Working on a team with two other UX designers, I led visual design and was the point of contact between the team and our stakeholder. I also participated in research, planning, prototype design and testing.
Discovering Customers’ Needs
We conducted customer and market research as well as usability testing to drive our planning phase. These are the key insights that defined the design of the website:
“Just seeing it on white doesn’t tell me how it will look [in my home]. How does it look dangling over a table with flowers, is it complementary to other things? I just like to see it hanging in real life.”
Meet Brenda Daniels
Brenda Daniels is a 52-year-old middle school teacher from Portland, OR. She is married with two kids and her hobbies consist of reading, and decorating her home.
“It’s not a house, it’s a home”
Brenda wants a chandelier with lots of light for her entryway.
What She Needs
She wants something that fits her style, space and budget.
The Current Site
The website currently offers selection and price but lacks contextual information.
Buyer Confidence Comes from Contextual Information
Pivoting from the original hypothesis that poor site usability was causing a drop in sales, we turned our attention to designing an experience that would give customers the necessary contextual information and confidence to make a purchase, and feel good about it.
Coming Up with a Solution
Working within business constraints, we brainstormed ideas, iterated and came up with a redesign that would:
- Provide additional contextual information for Brenda
- Lower the perceived risk of buying
- Work with existing site content and functionality
- Be quickly put into production
Designing for Brenda
Keeping Brenda’s needs in mind, we redesigned the checkout flow to provide more contextual information so she would feel more comfortable buying.
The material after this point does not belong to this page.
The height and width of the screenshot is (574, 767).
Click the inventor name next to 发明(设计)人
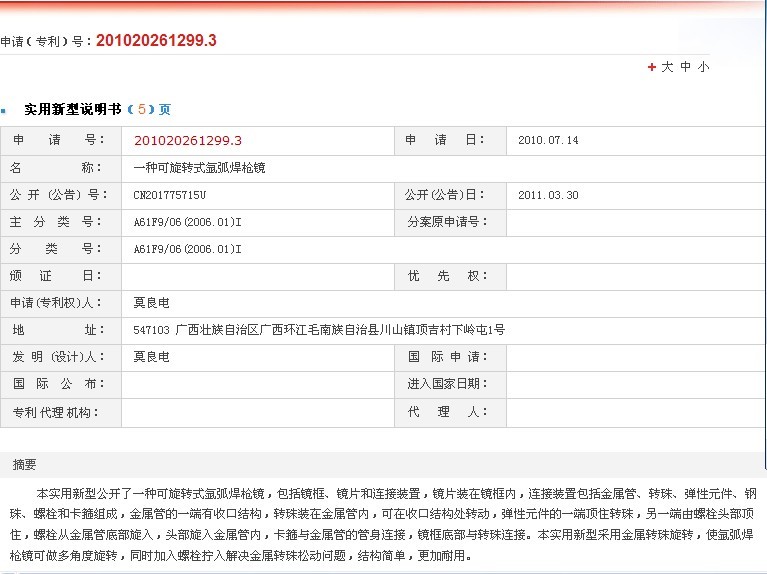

Additionally, due to business constraints identified in several stakeholder interviews, we chose a design solution that used existing site content instead of additional content and functionality resources.
The response from the final usability test of our design solution was very positive. Users felt the design helped them visualize the product in their space and increased their confidence in the purchase. Users also responded well to the layout and design of both processes.